** Opening Input for this task block **

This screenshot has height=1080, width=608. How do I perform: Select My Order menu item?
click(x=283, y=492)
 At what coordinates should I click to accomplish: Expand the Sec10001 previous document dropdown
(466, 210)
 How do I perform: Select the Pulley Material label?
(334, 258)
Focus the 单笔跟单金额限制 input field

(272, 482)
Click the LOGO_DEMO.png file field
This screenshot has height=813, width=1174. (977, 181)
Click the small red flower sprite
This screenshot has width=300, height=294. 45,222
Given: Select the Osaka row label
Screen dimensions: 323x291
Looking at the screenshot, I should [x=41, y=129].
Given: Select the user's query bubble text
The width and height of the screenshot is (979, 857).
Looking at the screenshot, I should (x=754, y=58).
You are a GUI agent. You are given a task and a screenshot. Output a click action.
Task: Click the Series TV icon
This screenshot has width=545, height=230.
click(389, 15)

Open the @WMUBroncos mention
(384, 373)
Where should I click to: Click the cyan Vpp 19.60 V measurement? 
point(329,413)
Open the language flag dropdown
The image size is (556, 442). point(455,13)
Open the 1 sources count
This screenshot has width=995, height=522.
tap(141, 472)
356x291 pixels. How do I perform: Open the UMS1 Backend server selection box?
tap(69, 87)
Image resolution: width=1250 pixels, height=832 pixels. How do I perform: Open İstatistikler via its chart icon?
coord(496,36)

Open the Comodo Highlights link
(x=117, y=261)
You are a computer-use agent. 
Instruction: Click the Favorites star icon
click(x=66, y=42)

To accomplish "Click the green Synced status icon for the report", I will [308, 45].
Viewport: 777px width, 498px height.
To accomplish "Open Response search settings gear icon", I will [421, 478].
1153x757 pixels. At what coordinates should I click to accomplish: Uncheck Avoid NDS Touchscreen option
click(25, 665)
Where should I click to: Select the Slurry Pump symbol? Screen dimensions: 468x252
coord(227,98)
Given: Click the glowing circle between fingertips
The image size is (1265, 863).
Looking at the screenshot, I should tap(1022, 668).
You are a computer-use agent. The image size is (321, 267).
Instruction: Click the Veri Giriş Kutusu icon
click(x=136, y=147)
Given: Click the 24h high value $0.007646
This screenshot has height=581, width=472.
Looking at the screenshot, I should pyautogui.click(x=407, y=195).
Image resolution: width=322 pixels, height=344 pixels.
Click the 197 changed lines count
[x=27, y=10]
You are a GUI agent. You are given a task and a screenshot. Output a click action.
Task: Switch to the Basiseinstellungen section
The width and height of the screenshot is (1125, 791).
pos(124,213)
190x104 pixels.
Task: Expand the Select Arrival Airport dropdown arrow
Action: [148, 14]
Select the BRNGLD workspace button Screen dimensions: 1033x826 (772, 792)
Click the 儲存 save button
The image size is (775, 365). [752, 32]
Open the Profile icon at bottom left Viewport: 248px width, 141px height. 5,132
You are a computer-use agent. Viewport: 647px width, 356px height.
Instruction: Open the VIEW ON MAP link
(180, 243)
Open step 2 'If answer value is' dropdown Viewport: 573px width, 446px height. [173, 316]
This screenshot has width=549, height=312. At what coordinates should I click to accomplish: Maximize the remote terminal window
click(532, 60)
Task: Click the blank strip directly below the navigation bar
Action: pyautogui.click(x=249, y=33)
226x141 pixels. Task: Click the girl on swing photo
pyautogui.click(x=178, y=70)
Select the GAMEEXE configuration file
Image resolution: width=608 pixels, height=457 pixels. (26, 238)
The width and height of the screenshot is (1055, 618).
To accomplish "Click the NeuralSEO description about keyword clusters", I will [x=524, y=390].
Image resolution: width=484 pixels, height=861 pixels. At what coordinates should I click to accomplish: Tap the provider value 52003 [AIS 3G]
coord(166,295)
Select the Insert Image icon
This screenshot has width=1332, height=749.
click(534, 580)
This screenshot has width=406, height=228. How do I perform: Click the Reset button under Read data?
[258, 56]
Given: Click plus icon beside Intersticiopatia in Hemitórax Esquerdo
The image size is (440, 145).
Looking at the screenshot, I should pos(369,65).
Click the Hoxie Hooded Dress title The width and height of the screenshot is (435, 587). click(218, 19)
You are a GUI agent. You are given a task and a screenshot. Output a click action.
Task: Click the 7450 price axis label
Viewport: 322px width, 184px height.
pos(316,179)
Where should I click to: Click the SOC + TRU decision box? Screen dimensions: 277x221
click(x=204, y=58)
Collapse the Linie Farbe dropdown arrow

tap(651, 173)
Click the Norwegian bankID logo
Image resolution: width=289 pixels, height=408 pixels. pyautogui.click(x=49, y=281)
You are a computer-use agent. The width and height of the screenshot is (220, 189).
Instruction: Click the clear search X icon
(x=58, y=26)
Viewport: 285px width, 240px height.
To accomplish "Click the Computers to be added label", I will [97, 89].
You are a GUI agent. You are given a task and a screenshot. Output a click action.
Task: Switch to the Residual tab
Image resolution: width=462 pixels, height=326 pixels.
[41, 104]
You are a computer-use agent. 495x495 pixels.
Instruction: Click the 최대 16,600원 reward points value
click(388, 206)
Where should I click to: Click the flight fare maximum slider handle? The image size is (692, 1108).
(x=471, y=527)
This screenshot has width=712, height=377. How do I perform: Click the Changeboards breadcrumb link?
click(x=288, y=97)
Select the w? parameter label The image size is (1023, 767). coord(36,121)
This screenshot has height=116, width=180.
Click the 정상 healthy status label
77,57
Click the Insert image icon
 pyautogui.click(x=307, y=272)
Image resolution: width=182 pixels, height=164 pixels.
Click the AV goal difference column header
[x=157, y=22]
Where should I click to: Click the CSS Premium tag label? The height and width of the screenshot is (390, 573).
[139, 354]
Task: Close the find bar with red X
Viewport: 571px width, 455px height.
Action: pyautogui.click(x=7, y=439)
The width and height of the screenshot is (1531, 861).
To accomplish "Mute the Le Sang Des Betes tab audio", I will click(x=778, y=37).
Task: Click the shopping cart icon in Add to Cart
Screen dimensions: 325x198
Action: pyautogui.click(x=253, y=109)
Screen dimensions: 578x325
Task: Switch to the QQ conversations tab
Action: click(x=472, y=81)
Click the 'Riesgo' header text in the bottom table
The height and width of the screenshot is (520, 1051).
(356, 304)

** Closing Input for this task block **

Directions for this task:
Look above for the line with "Where should I click to: Click the flight"; retype exactly that line, every line after it up to the line with "This screenshot has height=116, width=180.", and that line too, nothing else.

Reply:
Where should I click to: Click the flight fare maximum slider handle? The image size is (692, 1108).
(x=471, y=527)
This screenshot has width=712, height=377. How do I perform: Click the Changeboards breadcrumb link?
click(x=288, y=97)
Select the w? parameter label The image size is (1023, 767). coord(36,121)
This screenshot has height=116, width=180.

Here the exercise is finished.